La dame qui s'occupait du placement des chiens de la SPA avait l'air étonnée. Le couple qui se tenait devant elle cherchait à acquérir le pire spécimen qu'ils logeaient: un bâtard de grande taille complètement imprévisible. Il avait été battu, c'était évident d'après la responsable, et il était lui-même dangereux. Il n'hésitait pas à foncer sur n'importe qui, n'importe quoi, pourvu que ça bouge. Et de le mordre! Mais le couple, malgré toutes les réserves qu'émettait la dame du chenil, semblait avoir jeté leur dévolu sur ce chien. César il s’appelait.
- Un chien comme ça, c'est du boulot ! Je peux vous le garantir. Une famille avec des petits enfants, ce serait niet de ma part ! avertit encore la dame.

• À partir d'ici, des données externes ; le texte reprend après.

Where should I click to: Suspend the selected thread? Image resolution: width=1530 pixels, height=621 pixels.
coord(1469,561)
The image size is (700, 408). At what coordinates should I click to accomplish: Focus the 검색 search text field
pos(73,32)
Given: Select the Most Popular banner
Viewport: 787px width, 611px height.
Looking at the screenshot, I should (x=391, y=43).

- Nous n'avons pas de petits enfants, fit la femme. C'est un défi qui nous interpelle. Nous adorons les chiens, et redonner une seconde chance à un animal qui a souffert est quelque chose qui nous interpelle, mon mari et moi.

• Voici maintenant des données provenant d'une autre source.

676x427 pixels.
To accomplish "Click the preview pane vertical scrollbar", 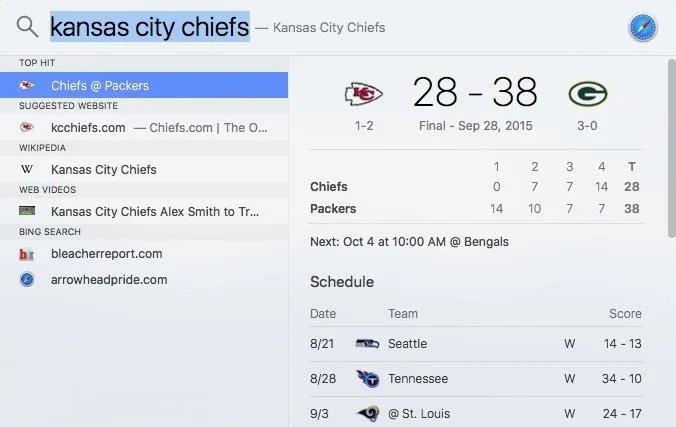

La dame de la SPA regardait son interlocutrice. Elle portait des lunettes de soleil, un bonnet péruvien, que l'on voit rarement ici, et elle recouvrait sa bouche de son écharpe. Il faisait plutôt froid, certes, mais tout de même. Sans doute voulait-elle cacher quelque stigmates honteux, pensa-t-elle. Son mari se tenait légèrement en retrait. Avec le même accoutrement. Lunettes de soleil, bonnet et écharpe devant ses lèvres.
Et la femme au bonnet péruvien n'en démordait pas. César, elle le voulait.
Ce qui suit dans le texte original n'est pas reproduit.